Уверовать в могущество и непогрешимость человека, поставить его в центре бытия и космоса — значит разрушить связь между Творцом и творением. Бердяев в «Смысле творчества» пишет: «Пафос всякого гуманизма — утверждение человека как высшего и окончательного, как Бога, отвержение сверхчеловеческого. Но лишь только отвергается Бог и обоготворяется человек, человек падает ниже человеческого, ибо человек стоит на высоте лишь как образ и подобие высшего божественного бытия, он подлинно человек, когда он сыновей Богу»[257]. Поэтому вечно сомневающийся Сергей Петров, несомненно, ближе к Богу, чем его ни в чем не сомневавшиеся (по крайней мере вслух) удачливые современники: «И поют подонки, / голосочки тонки, / Семки, Тоньки, Фомки…», когда «В гробу везут чудовищное Было, / помнившееся над единым и одним» («Надгробное самословие»). Несомненно, что «чудовищное Было», оно же — «Было вонькое», которое «хоронят по гражданке» и которому «не дают подонки в землю лечь» — это лагерное прошлое, время уничтожения личности; хотя оно и стало частью истории, в вечности от него остается смрадный след. Однако он и тут верен себе и собственным сомнениям:

Ходи изба, ходи печь!

Былу нета места лечь.

(А следовательно, требуется сжечь,

и вместе с рукописями!)

«Надгробное самословие»

Сквозь иронию, даже сарказм, выраженные, как это часто у Петрова, раешным стихом, частушкой, сбоем и сдвигом ритма, — вовсе нешуточная мысль о том, что такое вот «вонькое» прошлое — было, и зачеркнуть его невозможно. Как невозможно зачеркнуть или переписать историю, даже если она прошлась по нам как танк. Поэт — он же «Фома-невер», он же «Самсусам» — сквозь сомнение и отрицание приходит к утверждению:

А я Господних язв до дьявола приях,

и остаюсь я не во сне загробном,

а — как в беспамятстве многоутробном —

и в Божьих, и не в Божьих бытиях.

«Надгробное самословие. Фуга», 1975

Следовательно, неприятие действительности («Избави, Господи, меня от современья…» («Истина. Фуга», 1973) не означает для поэта бегства от нее. Напротив, он показывает ее через призму иронии и сарказма, как в цикле «Киноцефалия»:

Киноцефалия! Большой сырой сарай,

ты — слезный край платка, ты — латка к ране…

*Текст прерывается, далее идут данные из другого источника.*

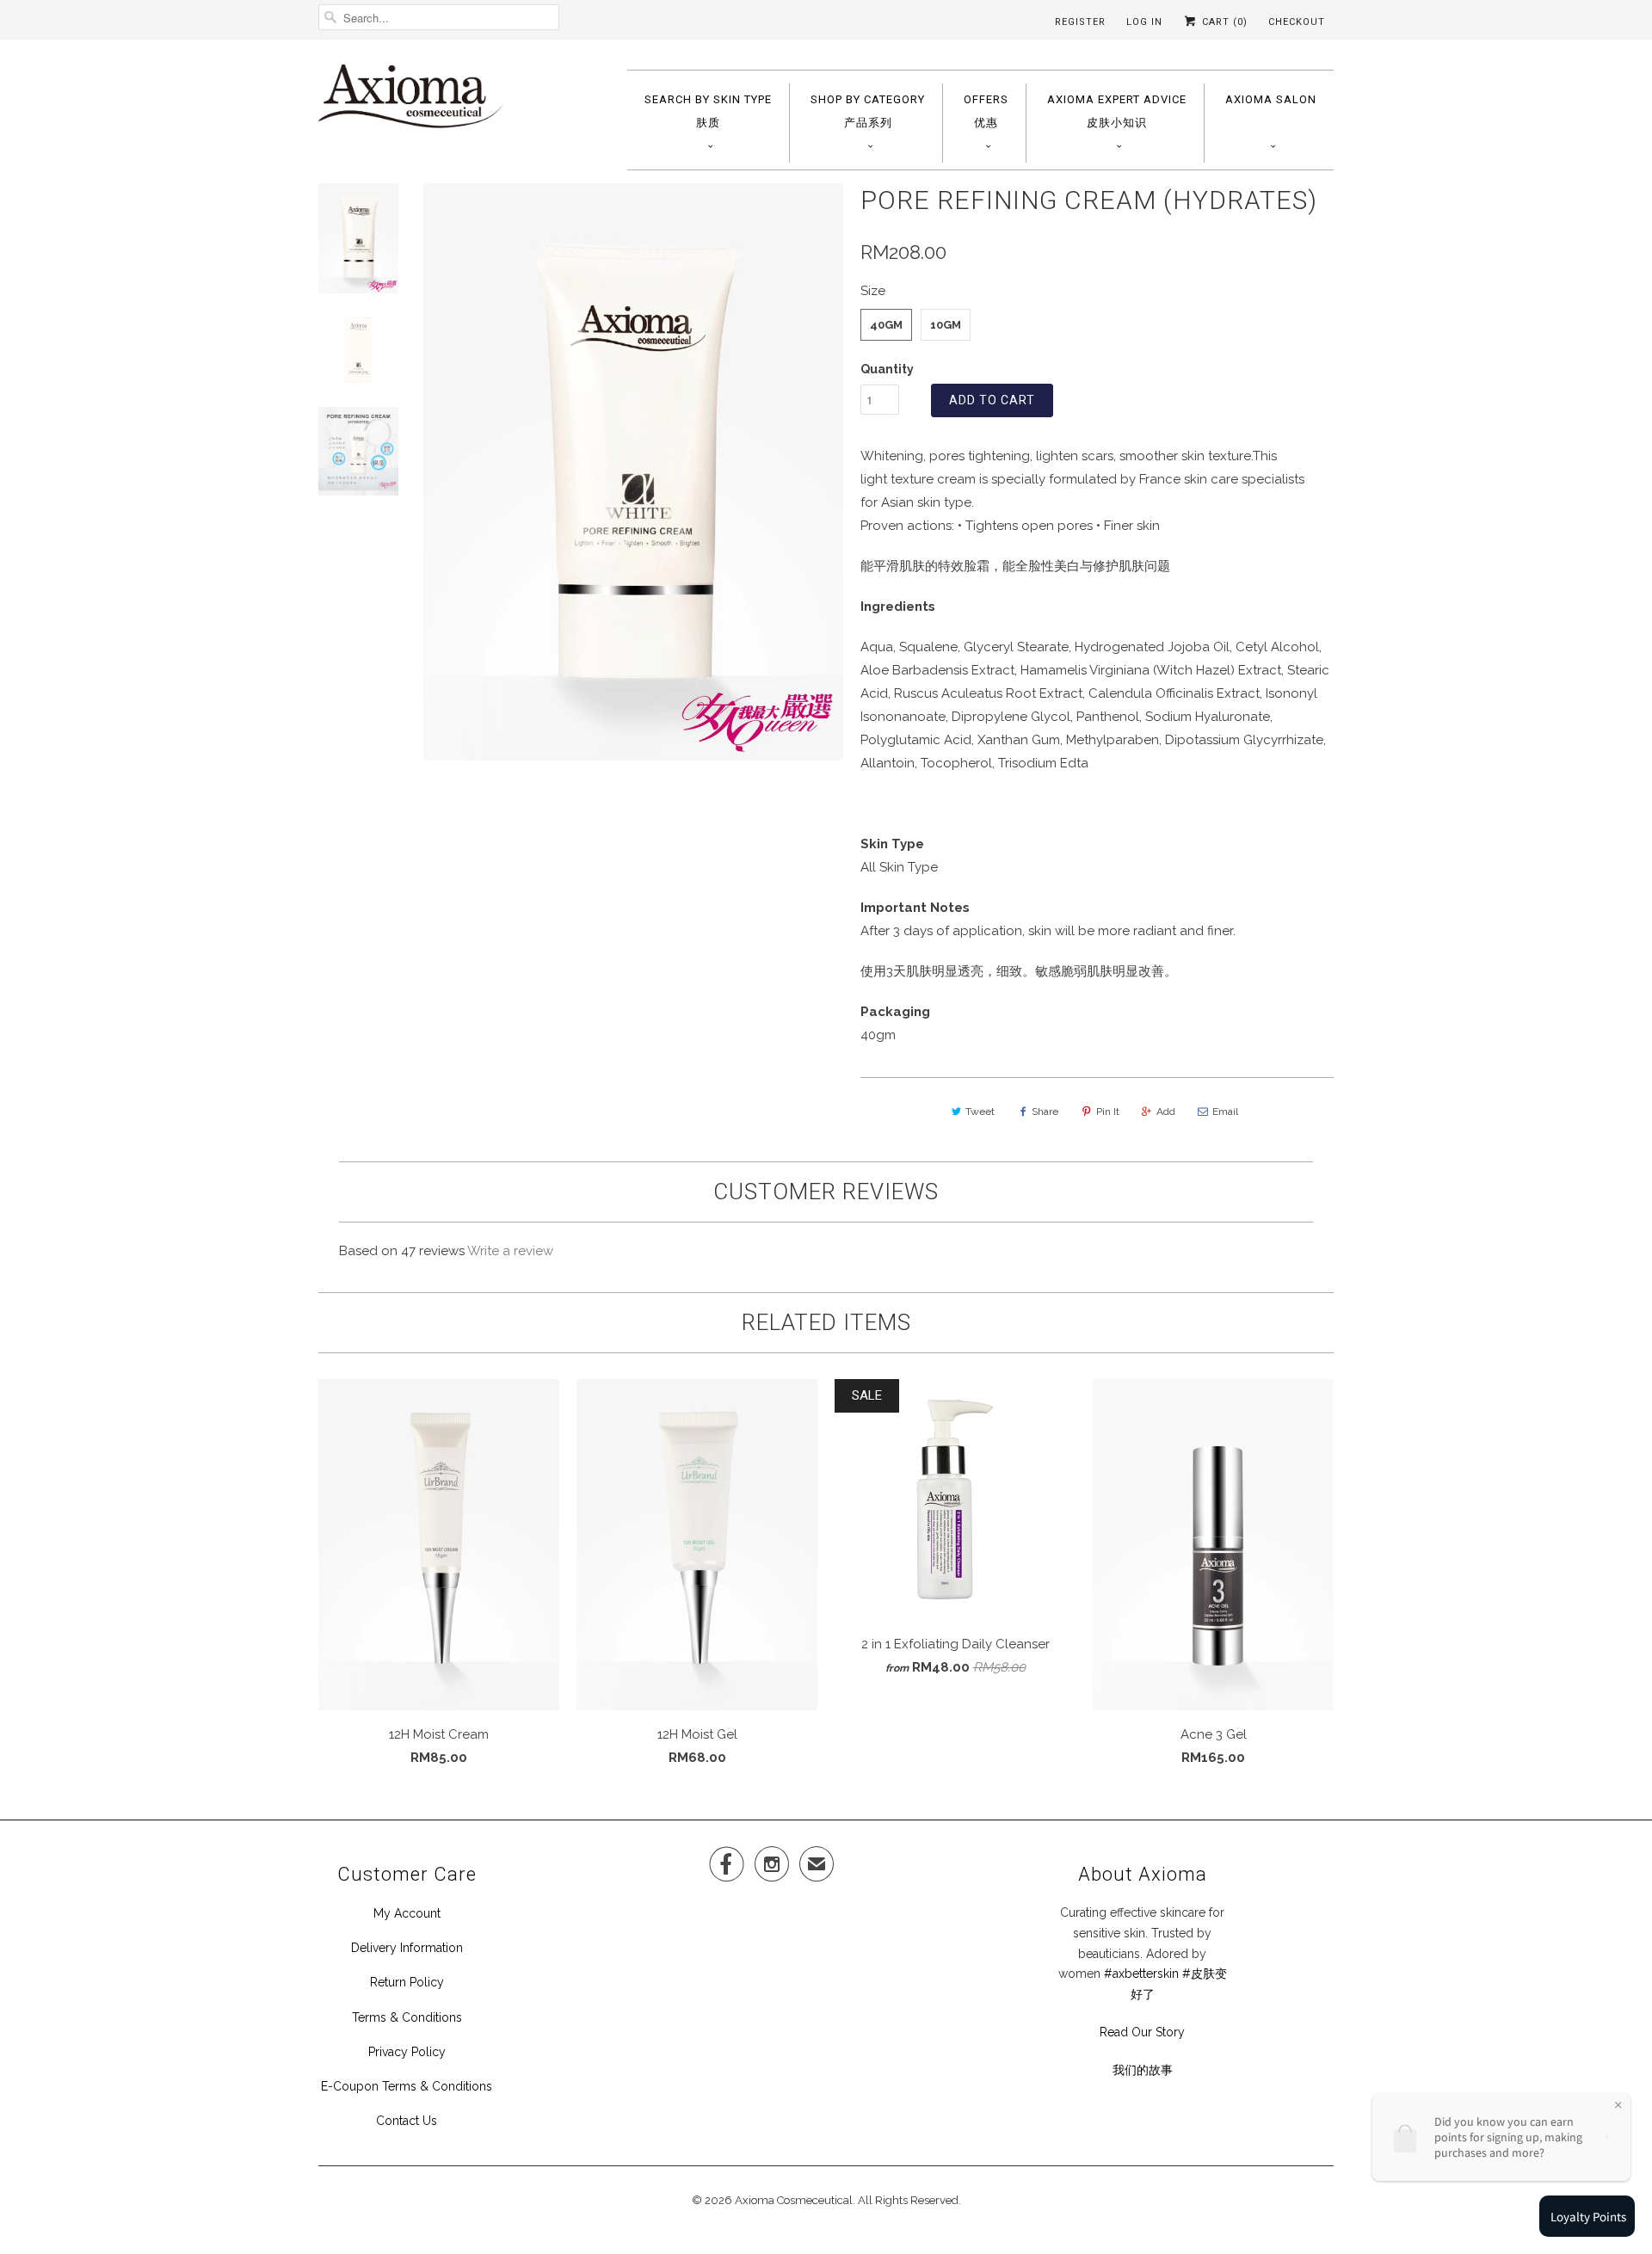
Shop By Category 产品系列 (868, 111)
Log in (1144, 22)
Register (1080, 22)
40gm (886, 324)
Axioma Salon (1270, 99)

Афишкин голос и мартышкин рай,

банальные бананы на экране.

<…>

Библейский вечер с долгой бородой,

с хвостом в руке сопит в усы: Осанна!

Увидев, что у зорьки молодой,

открывши кран, экранится Сусанна.

Заветов субтропический неон

покрыл многоэтажные скрижали.

Библейский вечер! Он — всегда не он,

он есть Они, ну а они прижали

число к числу и слово к слову в строй

вогнали кулаком, пером, обухом.

Киноцефалия! Стоит сарай сырой

разбухшим до величия гроссбухом.

А мимо гамадрил идет домой

и одобрительно кивает брюхом.

Примечательно, что это написано в 1965 году, до того, как Левитанский написал «Жизнь моя, кинематограф, черно-белое кино!» (1970), а Бродский — «Осенний вечер в скромном городке» (1972), причем ритм последнего стихотворения разительно напоминает «Библейский вечер с долгой бородой», однако Петров разбивает ритмическую однообразность стиха полиритмией:

Киноцефалия

бежит за мной,

держа за талию

весь шар земной.

Мать твою молнию

и в шар и в ось!

Эх, кабы кол в нее!

Авось, авось!

Стихотворение «Киноцефалия» зримо так же, как и «Босх». Хотя в нем нет формальной разбивки на голоса, как в разбиравшейся выше «Антигероической сюите» и многих других, например «Первом концерте As-dur» (1971), однако и в нем благодаря полиритмии можно выделить несколько голосов. Более того, в отличие от последних, в «Киноцефалии» и в «Босхе» доминирует не ирония, а трагический сарказм. Когда же ирония и сарказм кажутся поэту неуместными, он, подобно Давиду, вступает в открытый бой с Голиафом:

А я воюю. Нынче Рождество

справляют, как поминки, христиане,

и здравствует Христово естество.

А я воюю, только и всего.

Воюю на своем меридиане.

Воюю с естеством, с погодой и судьбой,

и человека я мешу, что глину.

Какой мне мир! Ой, караул! Разбой!

Собрался я всей крохотной гурьбой

да и заехал в морду исполину.

«Рождественская фуга», 1971

Несмотря на иронию, ерничанье, сарказм, физиологичность, подмеченную В. Шубинским и Н. Кононовым (я бы даже сказал, обнаженную физиологичность, не скрывающую срама), цинизма в его стихах нет.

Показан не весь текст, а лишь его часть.